Three hundred seventy-six men had Gleason 2 to 6 and CAPRA 0 to 2 (low risk), and 90 had Gleason 7 and/or CAPRA 3 to 5 (intermediate risk). Two percent of the CAPRA 0 to 2 men had Gleason 3+4 tumors, and 74% of CAPRA 3 to 5 men had Gleason ≤ 6 tumors. Mean age at diagnosis was 62.8 ± 8.1 years (standard deviation). Eighty-two percent of the participants were white. Intermediate risk men were older (64.9 v 62.3 years; P < .01) and had higher PSA values (10.9 v 5.1 ng/mL; P < .01) and greater tumor involvement (20.4% v 15.3% positive biopsy cores; P < .01) than low-risk men. Other clinical characteristics by risk group are described in Table 1. Median follow-up since diagnosis was 47 months (range, 12 to 182 months) for low-risk men and 51 months (range, 14 to 140 months) for intermediate-risk men.

Table 1.
Patient Characteristics at Time of Diagnosis

Twenty-four percent of men underwent diagnostic biopsy at UCSF and 76% at outside institutions; follow-up biopsies were performed at UCSF. Biopsy surveillance of the intermediate group was somewhat less complete: at least one repeat biopsy was performed in 313 low-risk men (83%), with 111 (35%) upgraded to Gleason 7 or higher. In contrast, 63 intermediate-risk patients (70%) underwent rebiopsy, of whom 19 (30%) were upgraded and none were downgraded (Table 2). PSA velocity appeared higher among intermediate- versus low-risk men (mean, 0.32 v 0.14 ng/mL/yr), but this was not statistically significant, nor were differences in the proportions of patients experiencing PSADT ≤ 2 years (7% v 5%; P = .54) or ≤ 3 years (10% v 11%; P = .80). Thirty-percent of low-risk and 35% of intermediate-risk men underwent active treatment within 4 years of diagnosis (log-rank P = .88). Selection of different treatment types did not vary significantly between risk groups (Table 2).

Table 2.
4-Year Disease Progression During Active Surveillance

The number of clinical assessments in follow-up did not vary between the low- and intermediate-risk groups: median assessments were nine (range, three to 32) and nine (range, three to 17), respectively (P = .92). Number of PSAs were likewise similar: median of seven (range, two to 30) and seven (range, two to 13), respectively (P = .55), as were number of biopsies: median of two (range, one to seven) and two (range, one to six), respectively; and duration of follow-up: median of 47 (range, 12 to 182) and 51 months (range, 14 to 140), respectively (P = .59). However low-risk patients were more likely to have at least two repeat biopsies (47%) compared with intermediate-risk patients (37%; P = .01). Median time interval between surveillance biopsies did not vary significantly between the low-risk (13 months) and intermediate-risk groups (14.5 months; P = .2).

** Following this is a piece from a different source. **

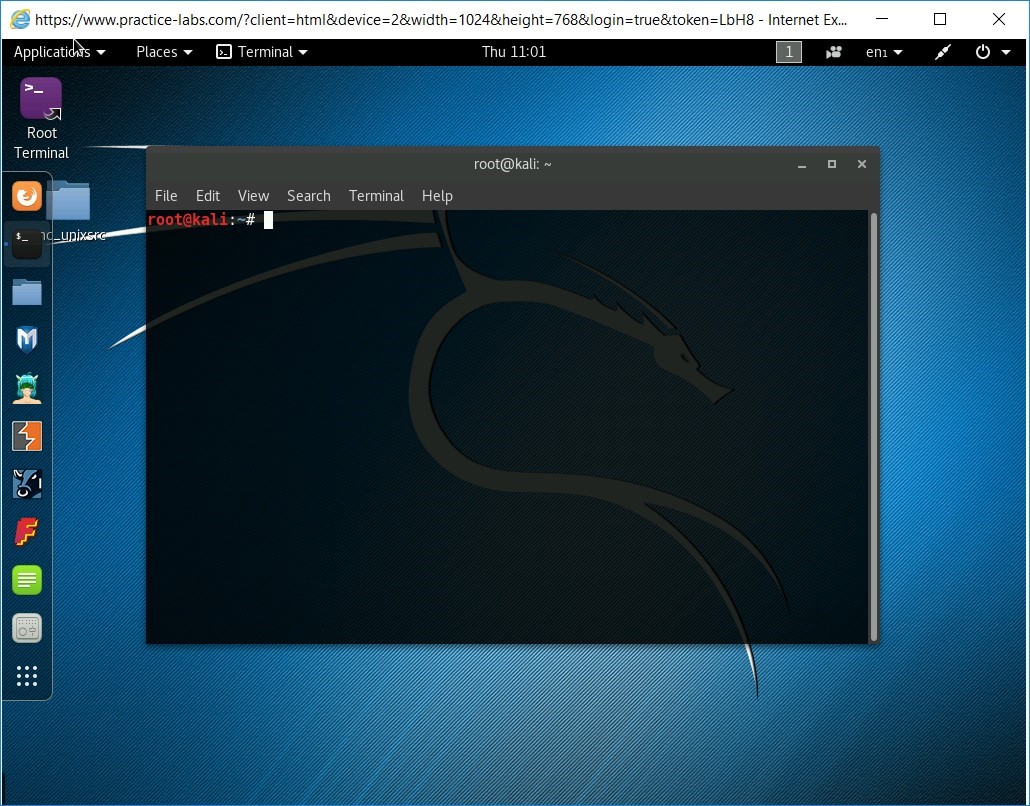
Task: Open the Search menu in the terminal
Action: point(308,195)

Progression-free survival, defined as no upgrade, no PSADT ≤ 2 years, and no active treatment, did not differ by clinical risk group: 54% of low-risk and 61% of intermediate-risk men were progression free at 4 years (log-rank P = .22; Fig 1). When progression was redefined using the threshold of PSADT ≤ 3 years, 52% of low-risk versus 61% of intermediate-risk men were progression free at 4 years (log-rank P = .13). No association between risk group and progression (using either PSADT definition) was found using Poisson regression modeling adjusted for number of biopsies.

Fig 1.
Kaplan-Meier curves illustrating time to progression for patients with low- and intermediate-risk prostate cancer initially electing active surveillance.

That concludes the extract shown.